While in government, Labour could be seen as sell-outs, rightly or wrongly, because they became the establishment and had no one but themselves to blame. The SNP are the establishment, in Scotland, but can nevertheless exercise ‘againstism’, even with new tax powers. They always will so long as Westminster exists, and so long as their main motivation is independence. This is why the bogeymans that sustain nationalism are not natural allies of social democracy; to achieve social democracy would be to remove the bogeyman. This means that the Lesser New Labour tradition within which they govern will continue to go unnoticed, nor be doomed to eventual death as New Labour itself suffered, nor be looked back on as an era of neoliberalism. The SNP can just avert attentions back to the Westminster establishment. ‘Againstism’. Paradoxically, the way the SNP have managed to come to exploit this is because of New Labour's devolution. Devolution has created, for the first time, the perfect environment for an establishment in one part of the country to blame the establishment in another. It has allowed for the rise of an incumbent insurgent. The SNP can campaign as insurgents while still being incumbents. It is a spectacular contradiction that they alone can manage.

Insurgency and anti-establishment politics are not, of themselves, a bad thing. We on the Left all dip our toes in it. It is a joy. It is even more fun for us to be successful. Which is why the celebratory mood that surrounded the SNP gains in Scotland, a paradigm shift against one incumbent for another, is, objectively, understandable. But these insurgents are not actually insurgents; they are the illusion of one, and they have had the reigns of power, greater now for the Scotland Bill, for seven years. And they have done little radical with it. The aim of an anti-establishment politics is to replace an establishment with something better. All the SNP have done is inherit an establishment. They are simply in the fortunate position of managing to rhetorically distance itself from it due to the unique nature of devolution.

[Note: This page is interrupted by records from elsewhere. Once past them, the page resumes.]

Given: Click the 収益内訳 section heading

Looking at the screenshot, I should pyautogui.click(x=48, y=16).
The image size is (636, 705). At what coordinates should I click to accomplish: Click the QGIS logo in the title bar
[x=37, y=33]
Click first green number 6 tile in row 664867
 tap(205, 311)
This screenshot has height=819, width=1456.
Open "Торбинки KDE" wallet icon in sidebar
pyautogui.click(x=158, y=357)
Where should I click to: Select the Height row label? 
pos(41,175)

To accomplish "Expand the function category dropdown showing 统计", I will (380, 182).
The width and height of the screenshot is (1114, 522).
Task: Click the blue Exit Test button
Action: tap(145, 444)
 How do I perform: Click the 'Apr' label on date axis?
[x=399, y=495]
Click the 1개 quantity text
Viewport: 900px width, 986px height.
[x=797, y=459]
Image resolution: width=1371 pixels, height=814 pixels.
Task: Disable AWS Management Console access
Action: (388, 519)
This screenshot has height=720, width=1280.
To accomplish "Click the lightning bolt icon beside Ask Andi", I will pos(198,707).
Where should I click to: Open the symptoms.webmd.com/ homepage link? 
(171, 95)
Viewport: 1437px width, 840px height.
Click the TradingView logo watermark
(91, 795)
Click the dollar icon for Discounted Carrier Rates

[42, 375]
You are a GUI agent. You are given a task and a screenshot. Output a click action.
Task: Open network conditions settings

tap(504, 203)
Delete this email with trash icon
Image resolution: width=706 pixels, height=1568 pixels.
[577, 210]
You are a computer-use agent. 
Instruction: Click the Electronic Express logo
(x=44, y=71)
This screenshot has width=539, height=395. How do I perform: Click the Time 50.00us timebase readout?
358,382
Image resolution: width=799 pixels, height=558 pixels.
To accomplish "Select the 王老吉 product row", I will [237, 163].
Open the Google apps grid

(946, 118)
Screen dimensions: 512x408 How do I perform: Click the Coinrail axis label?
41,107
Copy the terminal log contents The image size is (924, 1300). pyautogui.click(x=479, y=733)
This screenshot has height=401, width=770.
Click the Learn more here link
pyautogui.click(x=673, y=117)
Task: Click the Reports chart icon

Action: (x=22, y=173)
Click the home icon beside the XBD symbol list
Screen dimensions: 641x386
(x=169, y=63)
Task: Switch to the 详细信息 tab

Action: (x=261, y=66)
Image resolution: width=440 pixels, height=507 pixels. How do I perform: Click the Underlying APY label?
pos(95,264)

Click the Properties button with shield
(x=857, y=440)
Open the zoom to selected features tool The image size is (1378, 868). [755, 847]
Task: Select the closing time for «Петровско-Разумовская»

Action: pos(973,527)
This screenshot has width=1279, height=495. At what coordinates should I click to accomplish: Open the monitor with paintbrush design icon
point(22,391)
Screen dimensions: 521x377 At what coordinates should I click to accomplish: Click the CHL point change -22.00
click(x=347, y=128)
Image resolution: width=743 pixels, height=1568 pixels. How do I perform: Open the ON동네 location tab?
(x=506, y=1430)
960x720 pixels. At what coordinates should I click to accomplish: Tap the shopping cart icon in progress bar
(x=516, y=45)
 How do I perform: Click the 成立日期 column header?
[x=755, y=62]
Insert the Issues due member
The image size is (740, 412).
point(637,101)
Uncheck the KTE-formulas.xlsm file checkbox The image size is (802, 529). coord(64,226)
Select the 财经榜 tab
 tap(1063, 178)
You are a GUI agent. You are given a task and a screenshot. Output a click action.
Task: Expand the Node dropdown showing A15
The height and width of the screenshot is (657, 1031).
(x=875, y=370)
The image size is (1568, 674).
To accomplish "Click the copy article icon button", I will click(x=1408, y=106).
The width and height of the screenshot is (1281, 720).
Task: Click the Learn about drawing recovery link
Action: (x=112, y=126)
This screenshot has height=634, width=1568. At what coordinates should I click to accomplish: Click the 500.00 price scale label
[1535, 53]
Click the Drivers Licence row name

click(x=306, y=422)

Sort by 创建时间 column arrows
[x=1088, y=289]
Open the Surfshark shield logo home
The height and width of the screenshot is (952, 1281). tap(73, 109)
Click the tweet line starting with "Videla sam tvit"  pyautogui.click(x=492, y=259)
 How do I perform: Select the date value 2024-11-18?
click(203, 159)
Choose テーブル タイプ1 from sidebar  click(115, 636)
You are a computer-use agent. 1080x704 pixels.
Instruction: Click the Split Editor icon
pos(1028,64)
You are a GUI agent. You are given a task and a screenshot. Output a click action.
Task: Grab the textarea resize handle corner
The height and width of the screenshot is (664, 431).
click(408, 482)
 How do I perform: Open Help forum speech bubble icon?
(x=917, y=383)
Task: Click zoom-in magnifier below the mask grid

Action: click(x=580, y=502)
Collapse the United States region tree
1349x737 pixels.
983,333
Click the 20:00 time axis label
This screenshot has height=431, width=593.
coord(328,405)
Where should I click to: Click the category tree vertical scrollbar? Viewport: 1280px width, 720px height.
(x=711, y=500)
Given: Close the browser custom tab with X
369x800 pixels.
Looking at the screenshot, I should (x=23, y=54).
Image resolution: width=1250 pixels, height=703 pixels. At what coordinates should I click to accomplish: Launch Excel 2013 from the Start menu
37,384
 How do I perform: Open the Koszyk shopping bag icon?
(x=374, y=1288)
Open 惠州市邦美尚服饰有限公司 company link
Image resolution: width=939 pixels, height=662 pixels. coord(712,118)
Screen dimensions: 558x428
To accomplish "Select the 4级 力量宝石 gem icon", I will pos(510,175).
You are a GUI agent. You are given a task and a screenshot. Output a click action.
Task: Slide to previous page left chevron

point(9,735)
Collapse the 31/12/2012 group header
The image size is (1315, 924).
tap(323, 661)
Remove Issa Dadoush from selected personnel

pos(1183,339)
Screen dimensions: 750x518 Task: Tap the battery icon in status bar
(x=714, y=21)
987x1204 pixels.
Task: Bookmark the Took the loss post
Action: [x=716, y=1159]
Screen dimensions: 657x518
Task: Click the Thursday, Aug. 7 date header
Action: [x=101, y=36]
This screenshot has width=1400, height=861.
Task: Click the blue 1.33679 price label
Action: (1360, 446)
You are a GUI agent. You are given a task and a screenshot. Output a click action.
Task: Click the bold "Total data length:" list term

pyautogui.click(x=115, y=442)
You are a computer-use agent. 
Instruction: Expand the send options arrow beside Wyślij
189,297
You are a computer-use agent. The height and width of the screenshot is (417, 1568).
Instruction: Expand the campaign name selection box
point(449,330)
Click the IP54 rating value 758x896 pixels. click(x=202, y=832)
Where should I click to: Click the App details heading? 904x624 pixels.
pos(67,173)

This is why some of the Left still loves them, despite everything. They can remain ‘againstists’ regardless of their incumbency. They do not have the stench of government as a national Labour government did and inevitable would have. So the English Left still dream.

But now, with this mounting evidence and the SNP’s clumsy revisionism, it is up to the English Left to distinguish between genuine leftism and empty anti-establishmentarianism, and to see the establishment -via governance- as something to define for itself, to reshape as something better, rather than something to be continuously against. This is, after all, what Attlee's government did. The SNP have not defined the establishment, they have continued someone else's. It's up to us to recognise that and fall out of love with the SNP.